What this task involves: Format the material below as a numbered list, leaving out any blank lines.

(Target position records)
══════════════════════════════
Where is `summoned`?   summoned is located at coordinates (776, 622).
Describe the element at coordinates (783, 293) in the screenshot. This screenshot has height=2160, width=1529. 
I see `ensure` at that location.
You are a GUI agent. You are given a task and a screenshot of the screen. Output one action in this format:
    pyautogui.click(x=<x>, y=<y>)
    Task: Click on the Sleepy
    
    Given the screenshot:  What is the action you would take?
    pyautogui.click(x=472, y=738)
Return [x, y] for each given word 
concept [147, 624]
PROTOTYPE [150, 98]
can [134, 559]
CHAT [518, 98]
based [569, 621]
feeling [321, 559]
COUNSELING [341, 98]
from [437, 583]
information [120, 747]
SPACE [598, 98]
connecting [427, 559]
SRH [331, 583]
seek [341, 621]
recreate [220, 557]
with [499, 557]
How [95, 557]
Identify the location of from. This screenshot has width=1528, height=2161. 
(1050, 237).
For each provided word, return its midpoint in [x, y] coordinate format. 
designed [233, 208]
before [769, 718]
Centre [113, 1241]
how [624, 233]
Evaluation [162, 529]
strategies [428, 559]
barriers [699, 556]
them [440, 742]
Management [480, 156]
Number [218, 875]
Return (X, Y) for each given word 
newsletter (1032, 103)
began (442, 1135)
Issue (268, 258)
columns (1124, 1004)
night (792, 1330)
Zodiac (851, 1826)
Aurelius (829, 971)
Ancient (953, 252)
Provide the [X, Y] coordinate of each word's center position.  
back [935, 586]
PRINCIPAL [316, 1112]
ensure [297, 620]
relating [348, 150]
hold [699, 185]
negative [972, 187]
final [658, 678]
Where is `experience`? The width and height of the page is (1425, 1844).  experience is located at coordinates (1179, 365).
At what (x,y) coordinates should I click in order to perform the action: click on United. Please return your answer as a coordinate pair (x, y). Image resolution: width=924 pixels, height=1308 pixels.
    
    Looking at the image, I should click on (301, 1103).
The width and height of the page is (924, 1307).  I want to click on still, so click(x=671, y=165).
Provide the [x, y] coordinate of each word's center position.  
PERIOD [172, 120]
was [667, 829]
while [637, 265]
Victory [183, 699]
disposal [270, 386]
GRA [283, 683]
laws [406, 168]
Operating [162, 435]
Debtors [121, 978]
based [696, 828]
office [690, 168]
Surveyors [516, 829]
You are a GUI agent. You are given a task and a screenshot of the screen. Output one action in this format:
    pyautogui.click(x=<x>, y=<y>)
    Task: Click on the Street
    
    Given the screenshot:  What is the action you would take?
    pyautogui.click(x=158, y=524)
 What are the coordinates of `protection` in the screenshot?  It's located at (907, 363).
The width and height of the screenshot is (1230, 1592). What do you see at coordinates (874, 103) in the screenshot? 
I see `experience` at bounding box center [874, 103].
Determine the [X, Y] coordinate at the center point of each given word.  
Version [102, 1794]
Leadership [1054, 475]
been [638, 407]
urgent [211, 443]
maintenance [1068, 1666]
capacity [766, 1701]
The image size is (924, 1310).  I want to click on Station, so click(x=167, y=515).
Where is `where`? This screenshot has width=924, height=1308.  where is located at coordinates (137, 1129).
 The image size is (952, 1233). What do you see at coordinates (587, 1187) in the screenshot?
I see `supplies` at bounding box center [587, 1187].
══════════════════════════════
The output:
1. Where is `summoned`?   summoned is located at coordinates (776, 622).
2. Describe the element at coordinates (783, 293) in the screenshot. This screenshot has height=2160, width=1529. 
3. I see `ensure` at that location.
4. You are a GUI agent. You are given a task and a screenshot of the screen. Output one action in this format:
5.     pyautogui.click(x=<x>, y=<y>)
6.     Task: Click on the Sleepy
7.     Given the screenshot:  What is the action you would take?
8.     pyautogui.click(x=472, y=738)
9. Return [x, y] for each given word 
10. concept [147, 624]
11. PROTOTYPE [150, 98]
12. can [134, 559]
13. CHAT [518, 98]
14. based [569, 621]
15. feeling [321, 559]
16. COUNSELING [341, 98]
17. from [437, 583]
18. information [120, 747]
19. SPACE [598, 98]
20. connecting [427, 559]
21. SRH [331, 583]
22. seek [341, 621]
23. recreate [220, 557]
24. with [499, 557]
25. How [95, 557]
26. Identify the location of from. This screenshot has width=1528, height=2161. 
27. (1050, 237).
28. For each provided word, return its midpoint in [x, y] coordinate format. 
29. designed [233, 208]
30. before [769, 718]
31. Centre [113, 1241]
32. how [624, 233]
33. Evaluation [162, 529]
34. strategies [428, 559]
35. barriers [699, 556]
36. them [440, 742]
37. Management [480, 156]
38. Number [218, 875]
39. Return (X, Y) for each given word 
40. newsletter (1032, 103)
41. began (442, 1135)
42. Issue (268, 258)
43. columns (1124, 1004)
44. night (792, 1330)
45. Zodiac (851, 1826)
46. Aurelius (829, 971)
47. Ancient (953, 252)
48. Provide the [X, Y] coordinate of each word's center position.  
49. back [935, 586]
50. PRINCIPAL [316, 1112]
51. ensure [297, 620]
52. relating [348, 150]
53. hold [699, 185]
54. negative [972, 187]
55. final [658, 678]
56. Where is `experience`? The width and height of the page is (1425, 1844).  experience is located at coordinates (1179, 365).
57. At what (x,y) coordinates should I click in order to perform the action: click on United. Please return your answer as a coordinate pair (x, y). Image resolution: width=924 pixels, height=1308 pixels.
58.     Looking at the image, I should click on (301, 1103).
59. The width and height of the page is (924, 1307).  I want to click on still, so click(x=671, y=165).
60. Provide the [x, y] coordinate of each word's center position.  
61. PERIOD [172, 120]
62. was [667, 829]
63. while [637, 265]
64. Victory [183, 699]
65. disposal [270, 386]
66. GRA [283, 683]
67. laws [406, 168]
68. Operating [162, 435]
69. Debtors [121, 978]
70. based [696, 828]
71. office [690, 168]
72. Surveyors [516, 829]
73. You are a GUI agent. You are given a task and a screenshot of the screen. Output one action in this format:
74.     pyautogui.click(x=<x>, y=<y>)
75.     Task: Click on the Street
76.     Given the screenshot:  What is the action you would take?
77.     pyautogui.click(x=158, y=524)
78.  What are the coordinates of `protection` in the screenshot?  It's located at (907, 363).
79. The width and height of the screenshot is (1230, 1592). What do you see at coordinates (874, 103) in the screenshot? 
80. I see `experience` at bounding box center [874, 103].
81. Determine the [X, Y] coordinate at the center point of each given word.  
82. Version [102, 1794]
83. Leadership [1054, 475]
84. been [638, 407]
85. urgent [211, 443]
86. maintenance [1068, 1666]
87. capacity [766, 1701]
88. The image size is (924, 1310).  I want to click on Station, so click(x=167, y=515).
89. Where is `where`? This screenshot has width=924, height=1308.  where is located at coordinates (137, 1129).
90.  The image size is (952, 1233). What do you see at coordinates (587, 1187) in the screenshot?
91. I see `supplies` at bounding box center [587, 1187].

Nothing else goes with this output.